I seeded ‘Pomegranate’ lettuce in March and transplanted the seedlings into 2-inch cells when they had first true leaves. Then, due to space issues, I put half the seedlings under lights inside and half out on my enclosed back porch (it has vinyl windows that slide down over the screens, so is protected from wind, but only a few degrees warmer than outside). The back porch seedlings got direct morning sun but no additional light.
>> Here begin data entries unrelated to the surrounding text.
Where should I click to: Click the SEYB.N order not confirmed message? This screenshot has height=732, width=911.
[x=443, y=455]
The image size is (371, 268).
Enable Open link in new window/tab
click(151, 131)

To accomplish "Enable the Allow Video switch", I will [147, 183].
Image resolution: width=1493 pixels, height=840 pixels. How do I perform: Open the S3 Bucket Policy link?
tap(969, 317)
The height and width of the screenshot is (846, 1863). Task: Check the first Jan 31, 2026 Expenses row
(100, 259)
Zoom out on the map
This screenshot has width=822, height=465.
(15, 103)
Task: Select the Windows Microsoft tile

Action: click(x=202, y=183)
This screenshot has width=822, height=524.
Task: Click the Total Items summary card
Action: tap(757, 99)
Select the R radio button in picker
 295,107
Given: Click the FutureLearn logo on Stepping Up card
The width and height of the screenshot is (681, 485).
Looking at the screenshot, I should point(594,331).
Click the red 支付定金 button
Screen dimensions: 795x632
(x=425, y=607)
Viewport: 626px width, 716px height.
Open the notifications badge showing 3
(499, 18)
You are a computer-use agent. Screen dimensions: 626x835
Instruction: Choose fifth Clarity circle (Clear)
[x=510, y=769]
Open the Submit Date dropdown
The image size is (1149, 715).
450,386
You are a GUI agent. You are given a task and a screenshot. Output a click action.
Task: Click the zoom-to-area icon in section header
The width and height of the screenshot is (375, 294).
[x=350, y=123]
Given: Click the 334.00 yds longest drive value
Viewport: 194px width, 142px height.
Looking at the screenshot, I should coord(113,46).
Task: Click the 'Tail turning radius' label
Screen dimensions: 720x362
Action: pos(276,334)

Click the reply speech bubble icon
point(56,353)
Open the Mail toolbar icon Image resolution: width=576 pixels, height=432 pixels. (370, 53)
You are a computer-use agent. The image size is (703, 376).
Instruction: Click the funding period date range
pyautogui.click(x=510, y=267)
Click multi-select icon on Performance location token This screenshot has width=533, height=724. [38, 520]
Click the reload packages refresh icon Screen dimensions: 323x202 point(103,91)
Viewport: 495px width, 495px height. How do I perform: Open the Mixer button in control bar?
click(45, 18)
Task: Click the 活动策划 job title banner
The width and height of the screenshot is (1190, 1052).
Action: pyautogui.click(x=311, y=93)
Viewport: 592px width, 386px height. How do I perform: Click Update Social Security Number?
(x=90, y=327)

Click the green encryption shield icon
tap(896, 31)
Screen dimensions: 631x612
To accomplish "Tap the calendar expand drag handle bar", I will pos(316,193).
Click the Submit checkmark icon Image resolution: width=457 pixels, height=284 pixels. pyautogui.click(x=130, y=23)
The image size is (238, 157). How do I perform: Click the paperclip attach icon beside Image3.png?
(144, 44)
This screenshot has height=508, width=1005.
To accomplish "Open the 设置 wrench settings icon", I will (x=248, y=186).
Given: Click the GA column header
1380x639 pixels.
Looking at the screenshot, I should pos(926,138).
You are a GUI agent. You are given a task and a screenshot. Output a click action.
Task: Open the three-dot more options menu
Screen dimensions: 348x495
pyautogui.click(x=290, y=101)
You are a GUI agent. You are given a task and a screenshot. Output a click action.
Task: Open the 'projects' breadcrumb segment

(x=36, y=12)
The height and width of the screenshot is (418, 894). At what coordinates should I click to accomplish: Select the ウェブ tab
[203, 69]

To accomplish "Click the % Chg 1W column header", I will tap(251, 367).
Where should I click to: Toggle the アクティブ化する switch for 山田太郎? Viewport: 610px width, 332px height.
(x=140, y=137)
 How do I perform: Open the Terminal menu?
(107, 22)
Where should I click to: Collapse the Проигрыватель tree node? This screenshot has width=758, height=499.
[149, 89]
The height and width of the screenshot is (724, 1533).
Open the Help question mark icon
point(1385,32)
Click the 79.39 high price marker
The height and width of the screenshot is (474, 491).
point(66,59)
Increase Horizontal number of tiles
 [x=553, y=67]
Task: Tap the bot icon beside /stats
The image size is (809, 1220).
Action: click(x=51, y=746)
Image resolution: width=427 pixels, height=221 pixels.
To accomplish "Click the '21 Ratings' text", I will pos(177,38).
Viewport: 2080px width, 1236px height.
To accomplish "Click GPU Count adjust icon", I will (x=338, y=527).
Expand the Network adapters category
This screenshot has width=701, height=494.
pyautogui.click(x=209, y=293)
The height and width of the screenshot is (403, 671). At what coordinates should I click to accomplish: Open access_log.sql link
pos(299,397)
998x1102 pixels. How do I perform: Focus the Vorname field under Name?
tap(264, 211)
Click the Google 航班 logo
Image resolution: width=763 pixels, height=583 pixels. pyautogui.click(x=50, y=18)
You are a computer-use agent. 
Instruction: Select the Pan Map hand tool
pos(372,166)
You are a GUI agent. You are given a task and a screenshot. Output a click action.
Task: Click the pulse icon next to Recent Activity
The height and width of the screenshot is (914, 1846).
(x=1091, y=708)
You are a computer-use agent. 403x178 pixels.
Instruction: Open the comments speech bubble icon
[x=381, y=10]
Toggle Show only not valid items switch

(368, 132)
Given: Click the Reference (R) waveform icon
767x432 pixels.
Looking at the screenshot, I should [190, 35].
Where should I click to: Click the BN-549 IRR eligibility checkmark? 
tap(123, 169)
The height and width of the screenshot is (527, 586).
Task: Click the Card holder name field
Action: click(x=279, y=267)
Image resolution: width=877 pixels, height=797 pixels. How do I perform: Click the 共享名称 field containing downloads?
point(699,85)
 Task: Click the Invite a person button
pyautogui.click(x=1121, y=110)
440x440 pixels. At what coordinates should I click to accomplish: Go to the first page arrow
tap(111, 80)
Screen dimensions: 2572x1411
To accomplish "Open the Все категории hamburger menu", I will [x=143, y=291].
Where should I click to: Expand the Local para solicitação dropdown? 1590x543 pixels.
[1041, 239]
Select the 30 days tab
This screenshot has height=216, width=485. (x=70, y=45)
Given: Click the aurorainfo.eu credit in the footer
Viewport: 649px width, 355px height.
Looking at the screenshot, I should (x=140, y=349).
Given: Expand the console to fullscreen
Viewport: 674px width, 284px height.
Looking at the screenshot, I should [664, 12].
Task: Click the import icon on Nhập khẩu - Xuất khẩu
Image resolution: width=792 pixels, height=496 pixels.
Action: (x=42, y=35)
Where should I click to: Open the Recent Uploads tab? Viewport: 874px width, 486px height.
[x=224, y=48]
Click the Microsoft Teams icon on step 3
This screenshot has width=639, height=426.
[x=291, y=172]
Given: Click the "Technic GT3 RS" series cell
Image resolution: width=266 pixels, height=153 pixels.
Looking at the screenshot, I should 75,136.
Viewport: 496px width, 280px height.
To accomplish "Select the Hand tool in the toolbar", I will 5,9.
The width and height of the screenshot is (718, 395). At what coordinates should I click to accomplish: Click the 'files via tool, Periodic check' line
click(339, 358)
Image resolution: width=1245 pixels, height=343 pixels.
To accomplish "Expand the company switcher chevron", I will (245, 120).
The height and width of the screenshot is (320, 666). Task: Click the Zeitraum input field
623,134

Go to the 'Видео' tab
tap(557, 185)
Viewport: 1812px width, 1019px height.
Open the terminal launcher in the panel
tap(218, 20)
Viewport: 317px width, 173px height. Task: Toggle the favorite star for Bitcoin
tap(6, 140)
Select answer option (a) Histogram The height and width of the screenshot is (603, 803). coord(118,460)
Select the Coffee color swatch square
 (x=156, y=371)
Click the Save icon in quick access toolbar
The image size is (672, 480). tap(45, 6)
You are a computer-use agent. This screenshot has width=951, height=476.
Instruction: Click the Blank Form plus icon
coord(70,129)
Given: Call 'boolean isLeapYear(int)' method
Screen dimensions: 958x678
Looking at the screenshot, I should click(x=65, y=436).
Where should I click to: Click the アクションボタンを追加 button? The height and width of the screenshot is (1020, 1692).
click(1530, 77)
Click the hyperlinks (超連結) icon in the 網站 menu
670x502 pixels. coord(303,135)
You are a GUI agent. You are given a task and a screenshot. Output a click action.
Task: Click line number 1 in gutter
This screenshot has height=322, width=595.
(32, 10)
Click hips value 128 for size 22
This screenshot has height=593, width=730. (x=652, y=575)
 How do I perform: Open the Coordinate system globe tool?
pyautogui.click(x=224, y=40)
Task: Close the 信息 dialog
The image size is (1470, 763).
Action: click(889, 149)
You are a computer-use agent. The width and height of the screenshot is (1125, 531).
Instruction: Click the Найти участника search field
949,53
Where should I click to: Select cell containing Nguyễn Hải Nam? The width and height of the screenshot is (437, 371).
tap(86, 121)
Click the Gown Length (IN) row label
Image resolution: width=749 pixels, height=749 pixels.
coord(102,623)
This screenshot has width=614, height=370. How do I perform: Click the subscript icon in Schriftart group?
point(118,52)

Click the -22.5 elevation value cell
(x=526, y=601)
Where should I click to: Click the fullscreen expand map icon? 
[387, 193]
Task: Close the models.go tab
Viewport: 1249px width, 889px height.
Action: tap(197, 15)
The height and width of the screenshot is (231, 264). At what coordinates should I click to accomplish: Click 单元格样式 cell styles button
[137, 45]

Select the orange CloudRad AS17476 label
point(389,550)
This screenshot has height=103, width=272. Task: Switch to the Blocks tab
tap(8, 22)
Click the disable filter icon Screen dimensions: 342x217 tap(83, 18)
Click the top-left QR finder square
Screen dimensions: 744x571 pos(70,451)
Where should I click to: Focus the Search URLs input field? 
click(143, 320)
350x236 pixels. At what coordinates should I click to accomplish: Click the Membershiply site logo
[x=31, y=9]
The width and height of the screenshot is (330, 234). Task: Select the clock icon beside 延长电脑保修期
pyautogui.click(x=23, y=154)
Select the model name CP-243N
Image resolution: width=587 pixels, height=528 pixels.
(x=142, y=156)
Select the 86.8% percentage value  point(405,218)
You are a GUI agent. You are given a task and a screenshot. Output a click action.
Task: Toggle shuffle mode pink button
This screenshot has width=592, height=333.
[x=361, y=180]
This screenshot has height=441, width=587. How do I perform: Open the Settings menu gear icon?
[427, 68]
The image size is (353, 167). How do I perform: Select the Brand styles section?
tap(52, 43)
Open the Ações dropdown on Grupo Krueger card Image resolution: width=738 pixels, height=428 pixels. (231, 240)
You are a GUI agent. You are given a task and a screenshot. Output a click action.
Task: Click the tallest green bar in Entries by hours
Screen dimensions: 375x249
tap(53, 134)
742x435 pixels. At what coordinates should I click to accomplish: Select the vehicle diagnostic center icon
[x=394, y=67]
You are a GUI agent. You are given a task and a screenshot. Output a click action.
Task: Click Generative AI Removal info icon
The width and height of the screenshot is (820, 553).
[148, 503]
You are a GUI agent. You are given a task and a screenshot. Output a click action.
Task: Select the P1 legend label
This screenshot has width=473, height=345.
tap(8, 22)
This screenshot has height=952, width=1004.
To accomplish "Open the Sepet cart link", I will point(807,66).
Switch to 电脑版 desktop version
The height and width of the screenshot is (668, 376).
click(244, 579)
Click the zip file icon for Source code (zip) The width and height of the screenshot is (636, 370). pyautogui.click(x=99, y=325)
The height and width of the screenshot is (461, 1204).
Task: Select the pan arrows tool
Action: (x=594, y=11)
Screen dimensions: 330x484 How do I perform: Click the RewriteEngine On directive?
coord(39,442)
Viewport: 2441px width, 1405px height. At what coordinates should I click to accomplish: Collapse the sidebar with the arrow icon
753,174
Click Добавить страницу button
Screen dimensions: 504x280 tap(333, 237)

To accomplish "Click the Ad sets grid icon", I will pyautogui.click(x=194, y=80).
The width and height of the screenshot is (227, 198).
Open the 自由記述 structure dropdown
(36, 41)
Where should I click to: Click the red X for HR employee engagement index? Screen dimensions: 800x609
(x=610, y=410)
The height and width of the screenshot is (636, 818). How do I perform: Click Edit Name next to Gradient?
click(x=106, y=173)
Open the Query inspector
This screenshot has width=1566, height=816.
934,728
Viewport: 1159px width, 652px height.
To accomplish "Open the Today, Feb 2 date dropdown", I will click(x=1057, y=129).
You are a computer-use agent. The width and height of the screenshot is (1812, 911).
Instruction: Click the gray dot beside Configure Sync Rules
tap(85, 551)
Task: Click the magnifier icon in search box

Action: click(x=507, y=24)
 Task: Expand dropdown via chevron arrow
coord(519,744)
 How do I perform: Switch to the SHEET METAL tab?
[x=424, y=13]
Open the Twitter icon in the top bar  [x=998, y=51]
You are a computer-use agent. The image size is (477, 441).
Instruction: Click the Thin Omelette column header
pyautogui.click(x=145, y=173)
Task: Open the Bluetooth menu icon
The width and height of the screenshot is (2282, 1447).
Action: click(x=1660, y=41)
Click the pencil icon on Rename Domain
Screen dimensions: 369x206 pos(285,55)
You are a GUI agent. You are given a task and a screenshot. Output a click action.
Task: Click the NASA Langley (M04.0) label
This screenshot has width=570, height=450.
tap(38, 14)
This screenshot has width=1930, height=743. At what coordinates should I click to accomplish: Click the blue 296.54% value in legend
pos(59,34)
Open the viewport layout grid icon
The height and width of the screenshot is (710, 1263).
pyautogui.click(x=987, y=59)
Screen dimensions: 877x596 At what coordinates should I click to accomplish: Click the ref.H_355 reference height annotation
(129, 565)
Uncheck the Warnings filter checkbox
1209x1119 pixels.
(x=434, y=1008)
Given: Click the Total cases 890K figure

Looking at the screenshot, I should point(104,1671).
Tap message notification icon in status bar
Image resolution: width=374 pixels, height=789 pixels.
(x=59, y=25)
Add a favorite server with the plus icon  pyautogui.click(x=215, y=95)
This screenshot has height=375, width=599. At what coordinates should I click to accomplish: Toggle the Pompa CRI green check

Here’s the difference a couple of weeks later:
The back porch seedlings will be fine for transplanting in another week or so, but they’ll take some time to catch up to the others. Both the warmer temperatures inside and the close-up light over the seedlings made a huge difference.
Another more severe effect happened during that day-long blast of frigid wind on Tuesday. I went out in the morning and walked under the arbor where my Siberian or kolomikta kiwis grow (different species than the larger hardy kiwi, Actinidia arguta, but with a similar zone range, i.e. perfectly hardy in 7a). Everything looked fine then, but when I next looked in the late afternoon, nearly all the leaves were badly desiccated by the persistent wind – or frozen, or both.
They still look like this today. I’m hoping to see some recovery in the next week, but it’s possible the plants will lose the leaves and flower buds. They’ve been doing fine for several years, so I guess we’ve just never had that particular kind of wind at this time of year (or stage of leaf growth) before.
I must add that the Derwood demo garden team was also blasted by the cold and wind on Tuesday morning – our first workday of the season! – but at least we could go inside to warm up. No such luck for plants.